● TASK GOAL
The required output is every entry, printed exactly as written.

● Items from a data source
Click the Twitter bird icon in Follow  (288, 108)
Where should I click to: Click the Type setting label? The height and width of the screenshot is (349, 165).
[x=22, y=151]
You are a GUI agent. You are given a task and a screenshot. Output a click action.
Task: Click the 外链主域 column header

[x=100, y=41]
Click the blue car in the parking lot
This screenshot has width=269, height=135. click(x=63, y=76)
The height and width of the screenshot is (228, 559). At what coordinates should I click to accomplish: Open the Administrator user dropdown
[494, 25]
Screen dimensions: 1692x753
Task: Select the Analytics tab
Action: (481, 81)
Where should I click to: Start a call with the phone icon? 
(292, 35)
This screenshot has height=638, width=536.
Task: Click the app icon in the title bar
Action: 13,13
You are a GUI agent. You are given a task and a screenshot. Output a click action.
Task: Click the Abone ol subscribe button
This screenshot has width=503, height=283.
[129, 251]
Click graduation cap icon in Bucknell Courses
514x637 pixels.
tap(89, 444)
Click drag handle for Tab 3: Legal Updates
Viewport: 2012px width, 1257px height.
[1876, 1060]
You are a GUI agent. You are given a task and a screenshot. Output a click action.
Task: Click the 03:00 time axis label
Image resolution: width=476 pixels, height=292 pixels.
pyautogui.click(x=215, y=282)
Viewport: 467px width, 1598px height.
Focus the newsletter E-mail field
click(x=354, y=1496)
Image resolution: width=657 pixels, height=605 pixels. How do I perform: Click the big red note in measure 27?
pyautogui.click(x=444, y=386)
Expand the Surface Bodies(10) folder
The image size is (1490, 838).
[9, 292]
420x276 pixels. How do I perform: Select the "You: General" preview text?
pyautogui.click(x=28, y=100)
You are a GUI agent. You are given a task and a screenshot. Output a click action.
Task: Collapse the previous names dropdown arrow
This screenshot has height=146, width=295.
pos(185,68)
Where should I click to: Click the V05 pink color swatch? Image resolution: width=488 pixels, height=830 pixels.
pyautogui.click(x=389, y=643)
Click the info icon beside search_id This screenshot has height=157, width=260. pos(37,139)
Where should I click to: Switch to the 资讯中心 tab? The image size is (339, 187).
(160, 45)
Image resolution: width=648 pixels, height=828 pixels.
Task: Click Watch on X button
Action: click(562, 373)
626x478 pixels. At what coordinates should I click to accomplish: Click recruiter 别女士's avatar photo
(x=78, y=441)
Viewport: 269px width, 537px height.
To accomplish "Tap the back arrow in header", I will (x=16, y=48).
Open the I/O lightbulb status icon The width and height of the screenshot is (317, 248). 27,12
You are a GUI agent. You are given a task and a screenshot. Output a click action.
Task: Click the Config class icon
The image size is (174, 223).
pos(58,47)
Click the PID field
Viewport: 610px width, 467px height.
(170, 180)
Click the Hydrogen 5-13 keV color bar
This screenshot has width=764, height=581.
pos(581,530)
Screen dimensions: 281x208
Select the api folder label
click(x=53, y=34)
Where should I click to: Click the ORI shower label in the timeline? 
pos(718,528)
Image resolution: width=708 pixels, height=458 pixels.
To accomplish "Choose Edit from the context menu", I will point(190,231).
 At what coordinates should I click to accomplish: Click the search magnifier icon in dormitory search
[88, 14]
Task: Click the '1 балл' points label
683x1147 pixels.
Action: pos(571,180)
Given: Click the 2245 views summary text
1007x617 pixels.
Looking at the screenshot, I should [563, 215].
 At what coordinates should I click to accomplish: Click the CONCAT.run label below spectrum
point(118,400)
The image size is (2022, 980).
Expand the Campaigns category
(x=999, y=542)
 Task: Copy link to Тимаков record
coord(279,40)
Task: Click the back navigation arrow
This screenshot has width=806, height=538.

● EXERCISE RESPONSE
Click the Twitter bird icon in Follow  (288, 108)
Where should I click to: Click the Type setting label? The height and width of the screenshot is (349, 165).
[x=22, y=151]
You are a GUI agent. You are given a task and a screenshot. Output a click action.
Task: Click the 外链主域 column header

[x=100, y=41]
Click the blue car in the parking lot
This screenshot has width=269, height=135. click(x=63, y=76)
The height and width of the screenshot is (228, 559). At what coordinates should I click to accomplish: Open the Administrator user dropdown
[494, 25]
Screen dimensions: 1692x753
Task: Select the Analytics tab
Action: (481, 81)
Where should I click to: Start a call with the phone icon? 
(292, 35)
This screenshot has height=638, width=536.
Task: Click the app icon in the title bar
Action: 13,13
You are a GUI agent. You are given a task and a screenshot. Output a click action.
Task: Click the Abone ol subscribe button
This screenshot has width=503, height=283.
[129, 251]
Click graduation cap icon in Bucknell Courses
514x637 pixels.
tap(89, 444)
Click drag handle for Tab 3: Legal Updates
Viewport: 2012px width, 1257px height.
[1876, 1060]
You are a GUI agent. You are given a task and a screenshot. Output a click action.
Task: Click the 03:00 time axis label
Image resolution: width=476 pixels, height=292 pixels.
pyautogui.click(x=215, y=282)
Viewport: 467px width, 1598px height.
Focus the newsletter E-mail field
click(x=354, y=1496)
Image resolution: width=657 pixels, height=605 pixels. How do I perform: Click the big red note in measure 27?
pyautogui.click(x=444, y=386)
Expand the Surface Bodies(10) folder
The image size is (1490, 838).
[9, 292]
420x276 pixels. How do I perform: Select the "You: General" preview text?
pyautogui.click(x=28, y=100)
You are a GUI agent. You are given a task and a screenshot. Output a click action.
Task: Collapse the previous names dropdown arrow
This screenshot has height=146, width=295.
pos(185,68)
Where should I click to: Click the V05 pink color swatch? Image resolution: width=488 pixels, height=830 pixels.
pyautogui.click(x=389, y=643)
Click the info icon beside search_id This screenshot has height=157, width=260. pos(37,139)
Where should I click to: Switch to the 资讯中心 tab? The image size is (339, 187).
(160, 45)
Image resolution: width=648 pixels, height=828 pixels.
Task: Click Watch on X button
Action: click(562, 373)
626x478 pixels. At what coordinates should I click to accomplish: Click recruiter 别女士's avatar photo
(x=78, y=441)
Viewport: 269px width, 537px height.
To accomplish "Tap the back arrow in header", I will (x=16, y=48).
Open the I/O lightbulb status icon The width and height of the screenshot is (317, 248). 27,12
You are a GUI agent. You are given a task and a screenshot. Output a click action.
Task: Click the Config class icon
The image size is (174, 223).
pos(58,47)
Click the PID field
Viewport: 610px width, 467px height.
(170, 180)
Click the Hydrogen 5-13 keV color bar
This screenshot has width=764, height=581.
pos(581,530)
Screen dimensions: 281x208
Select the api folder label
click(x=53, y=34)
Where should I click to: Click the ORI shower label in the timeline? 
pos(718,528)
Image resolution: width=708 pixels, height=458 pixels.
To accomplish "Choose Edit from the context menu", I will point(190,231).
 At what coordinates should I click to accomplish: Click the search magnifier icon in dormitory search
[88, 14]
Task: Click the '1 балл' points label
683x1147 pixels.
Action: pos(571,180)
Given: Click the 2245 views summary text
1007x617 pixels.
Looking at the screenshot, I should [563, 215].
 At what coordinates should I click to accomplish: Click the CONCAT.run label below spectrum
point(118,400)
The image size is (2022, 980).
Expand the Campaigns category
(x=999, y=542)
 Task: Copy link to Тимаков record
coord(279,40)
Task: Click the back navigation arrow
This screenshot has width=806, height=538.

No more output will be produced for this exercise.